The agora in ancient Athens was an open field with buildings around its borders. Their colonnades are in straight lines.

These architectural forms and the free interactions between people within clear sight of each other encouraged assumptions that the world is unified by linear relationships between distinct entities.
But Thailand’s rivers, flowing art-forms, and profuse vegetation blend so that things aren’t distinguished so sharply. Everything flows together. Graceful art and personal etiquette encourage society to cohere.
The Chiang Saen shrine below doesn’t look like much. Only the roosters seem impressed.

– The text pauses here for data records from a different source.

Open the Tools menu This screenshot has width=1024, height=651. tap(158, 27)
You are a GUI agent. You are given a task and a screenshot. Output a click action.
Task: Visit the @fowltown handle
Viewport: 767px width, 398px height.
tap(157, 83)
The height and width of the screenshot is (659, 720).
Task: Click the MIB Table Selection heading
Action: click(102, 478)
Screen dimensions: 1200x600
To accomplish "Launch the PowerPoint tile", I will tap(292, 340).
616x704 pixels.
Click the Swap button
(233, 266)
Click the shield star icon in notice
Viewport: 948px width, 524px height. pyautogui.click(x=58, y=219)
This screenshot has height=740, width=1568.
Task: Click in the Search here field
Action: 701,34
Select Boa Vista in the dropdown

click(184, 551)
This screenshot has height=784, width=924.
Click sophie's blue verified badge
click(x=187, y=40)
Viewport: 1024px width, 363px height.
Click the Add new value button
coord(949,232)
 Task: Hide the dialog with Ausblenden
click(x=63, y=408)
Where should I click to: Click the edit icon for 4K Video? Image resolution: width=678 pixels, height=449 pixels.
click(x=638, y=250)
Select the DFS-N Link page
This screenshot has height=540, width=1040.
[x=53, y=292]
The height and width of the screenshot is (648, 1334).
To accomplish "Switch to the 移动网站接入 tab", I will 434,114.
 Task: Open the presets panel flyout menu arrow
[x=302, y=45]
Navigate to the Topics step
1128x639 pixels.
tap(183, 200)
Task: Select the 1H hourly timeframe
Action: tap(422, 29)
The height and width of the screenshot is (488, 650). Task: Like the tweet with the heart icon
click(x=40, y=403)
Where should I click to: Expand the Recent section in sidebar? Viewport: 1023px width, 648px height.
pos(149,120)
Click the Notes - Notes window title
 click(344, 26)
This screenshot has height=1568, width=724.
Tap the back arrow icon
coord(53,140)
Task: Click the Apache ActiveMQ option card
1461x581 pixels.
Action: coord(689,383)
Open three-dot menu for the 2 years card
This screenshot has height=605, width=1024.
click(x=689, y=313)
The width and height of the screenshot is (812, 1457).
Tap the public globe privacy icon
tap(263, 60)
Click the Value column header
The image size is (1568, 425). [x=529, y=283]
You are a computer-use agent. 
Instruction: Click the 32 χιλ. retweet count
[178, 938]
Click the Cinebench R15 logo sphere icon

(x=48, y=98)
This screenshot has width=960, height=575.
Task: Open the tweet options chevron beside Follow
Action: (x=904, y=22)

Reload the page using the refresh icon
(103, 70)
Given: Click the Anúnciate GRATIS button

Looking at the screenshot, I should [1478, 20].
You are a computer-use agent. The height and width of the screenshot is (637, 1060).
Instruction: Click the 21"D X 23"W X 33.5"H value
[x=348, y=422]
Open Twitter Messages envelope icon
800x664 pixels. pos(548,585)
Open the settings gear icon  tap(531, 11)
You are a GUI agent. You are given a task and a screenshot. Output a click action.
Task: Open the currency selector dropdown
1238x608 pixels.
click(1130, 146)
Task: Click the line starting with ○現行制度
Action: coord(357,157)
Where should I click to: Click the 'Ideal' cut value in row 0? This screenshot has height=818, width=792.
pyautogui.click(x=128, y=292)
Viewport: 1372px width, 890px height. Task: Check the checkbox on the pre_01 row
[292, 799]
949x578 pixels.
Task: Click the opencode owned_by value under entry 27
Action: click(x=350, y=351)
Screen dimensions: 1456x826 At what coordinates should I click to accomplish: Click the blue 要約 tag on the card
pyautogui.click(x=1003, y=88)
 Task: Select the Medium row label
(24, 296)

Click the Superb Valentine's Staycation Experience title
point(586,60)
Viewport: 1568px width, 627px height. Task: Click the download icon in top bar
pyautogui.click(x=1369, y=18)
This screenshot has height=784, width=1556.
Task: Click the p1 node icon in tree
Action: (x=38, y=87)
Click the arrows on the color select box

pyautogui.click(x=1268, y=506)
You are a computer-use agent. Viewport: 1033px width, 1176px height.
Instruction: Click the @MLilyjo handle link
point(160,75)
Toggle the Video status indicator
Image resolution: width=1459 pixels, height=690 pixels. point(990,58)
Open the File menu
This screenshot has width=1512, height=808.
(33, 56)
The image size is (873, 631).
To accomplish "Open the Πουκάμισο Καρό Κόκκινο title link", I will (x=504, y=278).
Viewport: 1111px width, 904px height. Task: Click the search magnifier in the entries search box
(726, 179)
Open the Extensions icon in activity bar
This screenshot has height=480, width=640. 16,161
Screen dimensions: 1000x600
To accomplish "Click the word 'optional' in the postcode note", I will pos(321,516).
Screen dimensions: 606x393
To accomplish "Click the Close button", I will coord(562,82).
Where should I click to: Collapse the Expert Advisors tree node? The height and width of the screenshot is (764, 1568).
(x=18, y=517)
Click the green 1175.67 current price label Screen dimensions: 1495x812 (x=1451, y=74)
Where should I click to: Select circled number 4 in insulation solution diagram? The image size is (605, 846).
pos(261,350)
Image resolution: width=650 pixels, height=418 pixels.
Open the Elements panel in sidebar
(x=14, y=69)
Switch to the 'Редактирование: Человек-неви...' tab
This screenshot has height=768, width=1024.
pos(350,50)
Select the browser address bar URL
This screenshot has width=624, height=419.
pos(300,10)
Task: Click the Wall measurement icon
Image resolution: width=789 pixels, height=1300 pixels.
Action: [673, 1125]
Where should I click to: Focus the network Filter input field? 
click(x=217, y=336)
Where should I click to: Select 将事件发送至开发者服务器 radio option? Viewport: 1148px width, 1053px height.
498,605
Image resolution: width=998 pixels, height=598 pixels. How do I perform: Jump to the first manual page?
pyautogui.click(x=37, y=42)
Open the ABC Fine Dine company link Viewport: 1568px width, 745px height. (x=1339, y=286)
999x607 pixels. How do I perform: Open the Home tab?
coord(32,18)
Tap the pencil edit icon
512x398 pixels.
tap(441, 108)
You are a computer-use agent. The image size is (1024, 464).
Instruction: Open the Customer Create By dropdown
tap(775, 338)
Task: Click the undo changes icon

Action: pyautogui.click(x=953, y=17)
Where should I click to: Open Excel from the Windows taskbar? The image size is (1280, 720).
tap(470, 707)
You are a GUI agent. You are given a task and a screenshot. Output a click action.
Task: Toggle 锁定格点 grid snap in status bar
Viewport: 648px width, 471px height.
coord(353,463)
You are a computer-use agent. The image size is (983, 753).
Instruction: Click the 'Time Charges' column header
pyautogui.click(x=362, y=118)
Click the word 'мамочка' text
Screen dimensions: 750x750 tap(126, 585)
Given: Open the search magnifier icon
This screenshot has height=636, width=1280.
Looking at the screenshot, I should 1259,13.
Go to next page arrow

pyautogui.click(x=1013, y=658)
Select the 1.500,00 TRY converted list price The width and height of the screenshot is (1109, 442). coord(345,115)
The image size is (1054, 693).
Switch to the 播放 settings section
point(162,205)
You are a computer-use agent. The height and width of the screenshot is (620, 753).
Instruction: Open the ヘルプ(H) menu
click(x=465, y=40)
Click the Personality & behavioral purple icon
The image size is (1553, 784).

But a walk through its neighborhood revealed one enchantment after another.
I kept finding old stupas from the 14th to the 16th century.

Most were much smaller than Wat Phra That Chedi Luang, but their forms were entrancing. The above shrine follows the three worlds cosmology that Thai Buddhism teaches. The bottom embodies the material world we live in. The middle section symbolizes the heavens. Its indented corners and niches show that this world’s structures are more subtle. The conical top is the formless realm.
The humble size of these shrines makes these cosmic perspectives gentle and humane. They seem to radiate peace through the neighborhood.

This one is also in the three worlds form, but its outlines are different.

Ditto for this one.

Its two bottom worlds’ indentations and fluting are as handsome as–

the highest world’s. This shrine’s designer exquisitely used forms to lift you into the formless world.
So every shrine that I saw was a new enchantment. But Chiang Saen’s national museum put all of them together.

The whole town was full of these shrines, and most were built along its main roads. The streets were straight, so these little stupas were loosely arranged in lines.
But these weren’t the perfectly straight and abstract lines that ancient Greeks and their intellectual followers have assumed to be basic. The stupas seemed like batteries of spiritual energy that helped the town cohere. Their elegant forms and cozy sizes made this power seem friendly.

The face of this 14th-century reclining Buddha statue is also in a form that’s both elegant and soothing.

The above spirit houses enliven one of the entrances to the town. A lot of traditional Thais have believed that spirits linger around settlements’ entrances, so they placate them with shrines and offerings to keep them from entering the community.

The town’s folks relax and practice etiquette that their architecture and sculptures follow.
Many other cultures’ communities also cohere by blending ideas and senses in several ways, including African, Native American, and Chinese. What seems ordinary, including common everyday objects, reflects an infinitely rich cultural landscape.